Still, unions face inherent contradictions in trying to put a kinder face on broad injustices in American policing, said Robert J. McGuire, a lawyer who served as New York City’s police commissioner in the 1970s and ’80s. Their obligation to defend accused officers “kind of chills their ability to speak more broadly on the social stuff, on police-community relations,” he said. “You are asking the union leadership to be almost schizophrenic.”
Mr. Blackmon, the South Carolina union leader, said that in Officer Slager’s case, action, including his firing, was swift, so there was not an urgent need for the union to focus on his failings.
“We felt that the criminal justice system was doing what it was supposed to do,” said Mr. Blackmon, who is a retired officer.
“Then, they were bashing law enforcement as a whole,” he said. “To say every police officer is racist is ludicrous, and we felt we had to put a stop to it.”
Also in play is resentment many officers feel — that police successes in reducing crime or individual acts of bravery are overlooked in the focus on high-profile shootings or abuse claims.
And one police union leader said he felt powerless to sway opinion over a common theme that he deemed important: that the deaths of Mr. Garner after a police encounter on Staten Island in July; of Michael Brown in Ferguson, Mo., in August; and of Mr. Scott in South Carolina all occurred after someone failed to follow instructions from officers.

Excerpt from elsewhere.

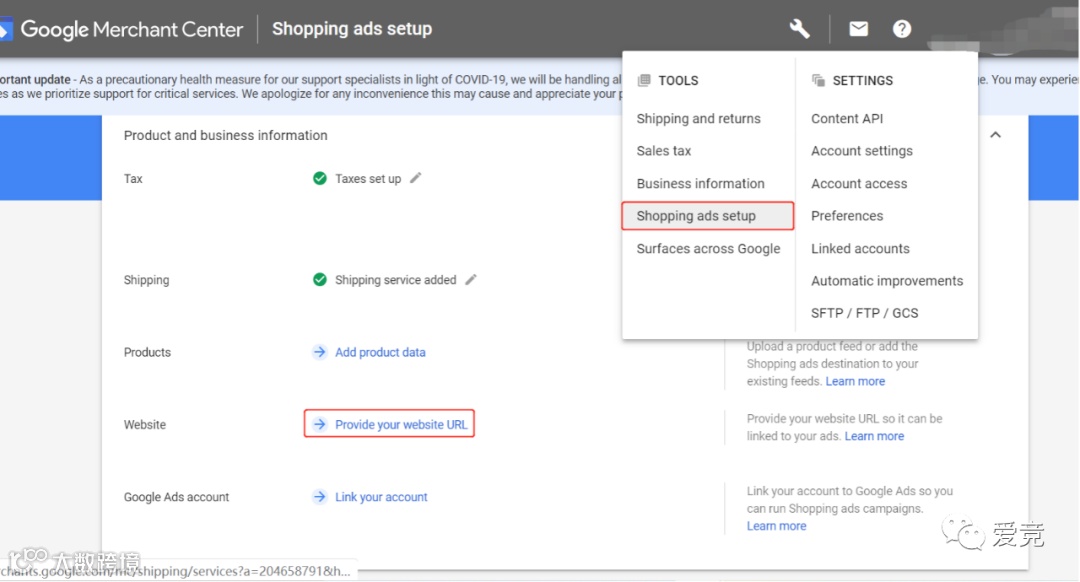1080x582 pixels.
Task: Select Shopping ads setup menu item
Action: pyautogui.click(x=696, y=216)
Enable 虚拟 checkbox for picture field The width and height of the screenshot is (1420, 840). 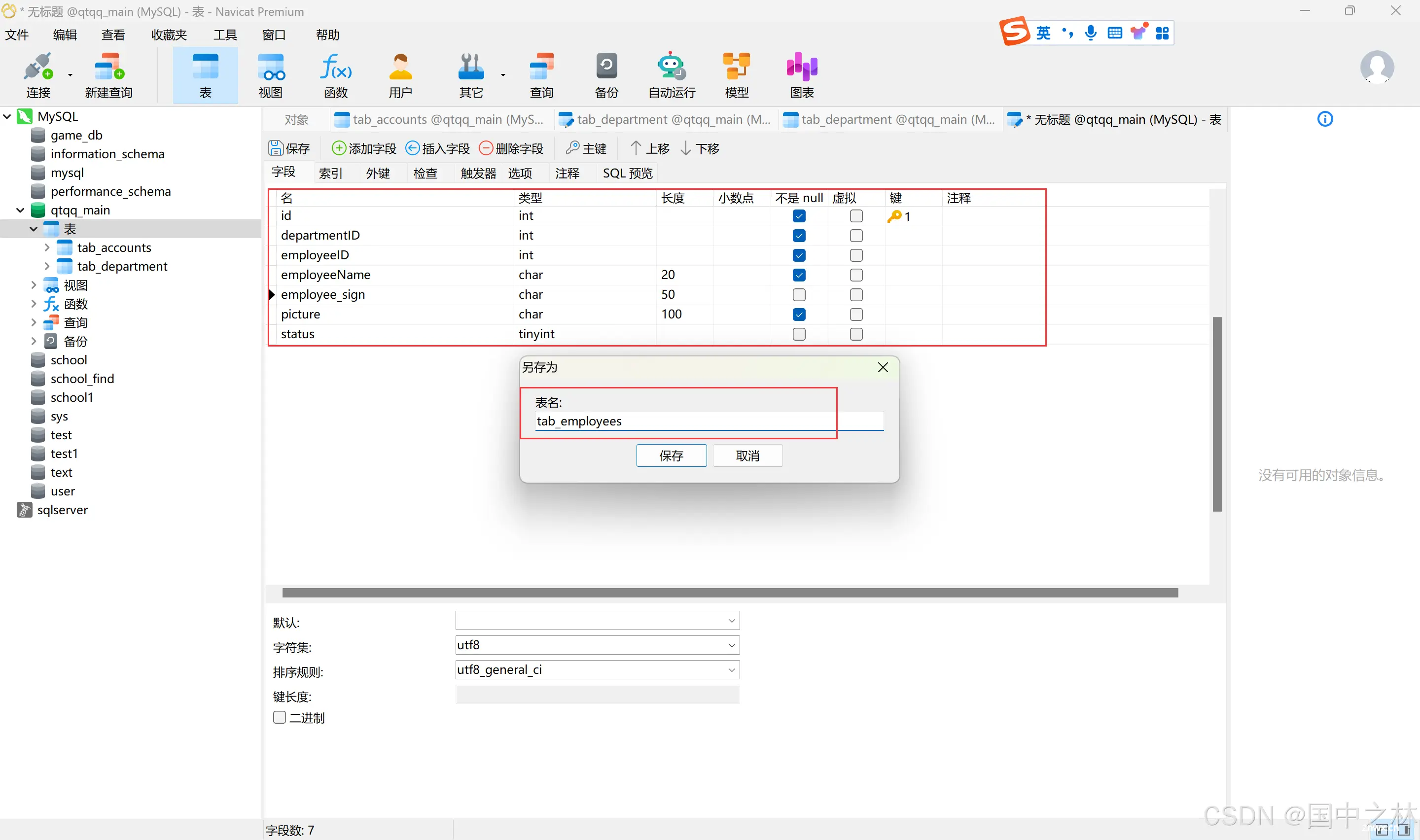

“It’s not to say any one of those three individuals deserves to die for whatever they did, but if we stop that, from that point forward, there would be none of these issues,” said the union leader, who, in a sign of how divisive the issue remains, requested anonymity. “And that’s where I think this conversation should be taken, and no one wants to take it there.”
Walter Mack, a former federal prosecutor who has also worked to root out police corruption, said it was time for police unions to communicate more effectively.
“Maybe they should have spokespeople who are quick to gather data and quick to try to shape the public space,” he said.
Chuck Wexler, the executive director of the Police Executive Research Forum, an independent organization in Washington, said the initial silence by police unions over the South Carolina shooting could also be chalked up to simple shock. But union voices, he predicted, will be heard, if only because the killing plays so powerfully into a notion the police are desperate to refute.
“You will hear it,” he said. “Because the image of a police officer shooting an unarmed black man and appearing to alter the crime scene fulfills the conspiracy theorists’ worst nightmare, which is that this is what cops do when there’s no camera around.”